Melihat perubahan drastis dari Andita, guru dan teman-temannya pun heran. Mereka tahu bahwa
kedua orangtua Andita memang sudah tiada. Tetapi mereka tidak menyangka akan membuat Andita
menjadi seperti sekarang. Yang mereka tahu Andita adalah anak yang pantang menyerah.

Selain itu, semenjak kedua orang tuanya tiada, keuangan Andita dan neneknya pun terganggu.
Untuk makan sehari-hari saja susah. Nenek Andita sudah tidak bisa bekerja lagi karena sudah lanjut
usia. Inilah yang membuat Andita semakin sedih.

Saat itu hujan sedang turun, nenek sedang melihat Andita melamun didekat jendela. Nenek tahu
suasana hati Andita sedang tidak baik. Nenek mencoba berbicara dengan Andita.

“Andita...” panggil nenek.

Mendengar suaranya dipanggil Andita menoleh.

“Andita...

Nenek mau cerita sedikit tentang kehidupan nenek dan ibumu dulu. Dulu nenek dan ibumu juga
hidup sederhana seperti ini. Sesudah Kakekmu tiada, nenek dan ibumu juga susah untuk mencari
nafkah sendiri. Kamu tau? Apa yang ibu dan nenek lakukan untuk mencari sesuap nasi?”

“Nggak tahu nek. Memang apa?” jawab Andita dengan penasaran.
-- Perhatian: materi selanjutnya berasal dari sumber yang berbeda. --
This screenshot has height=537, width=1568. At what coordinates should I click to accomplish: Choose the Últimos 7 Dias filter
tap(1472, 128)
“Awalnya nenek dan ibumu bingung bagaimana caranya agar bisa mendapat penghasilan. Akhirnya
nenek memutuskan untuk membuat kue dan menjualnya. Dulu nenek ragu, apakah kue-kue nenek
akan terjual atau tidak. Tapi hal apapun jika belum pernah dilakukan pasti kita tidak akan tahu
hasilnya.”

“Lalu kue-kue nenek gimana? Laku atau tidak nek? Tanya Andita.
“Awalnya belum laku. Karena belum pernah ada yang coba. Tetapi hari demi hari kue nenek selalu
habis terjual. Nah apa yang bisa Andita simpulkan dari cerita nenek”

“Jangan jadikan musibah itu sebagai akhir dari segalanya, jadikan musibah itu sebagai motivasi untuk
meraih kesuksesan ke depannya. Benarkan nek? Tanya Andita.
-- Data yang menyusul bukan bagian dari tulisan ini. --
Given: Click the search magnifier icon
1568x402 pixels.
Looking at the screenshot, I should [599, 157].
“iya benar Dita. Jadi Andita jangan sedih lagi jadikan ini sebagai pelajaran hidup Andita.”

“Iya nek”

Sejak hari itu, Andita menjadikan kata-kata neneknya menjadi motivasi dalam hidupnya. Andita
menjadi anak yang lebih rajin belajar. Dan sejak saat itu juga Andita memanfaatkan kemampuannya
membuat kerajinan tangan untuk menghasilkan uang. Walaupun hasilnya tidak terlalu banyak,
setidaknya cukup untuk makan sehari-hari.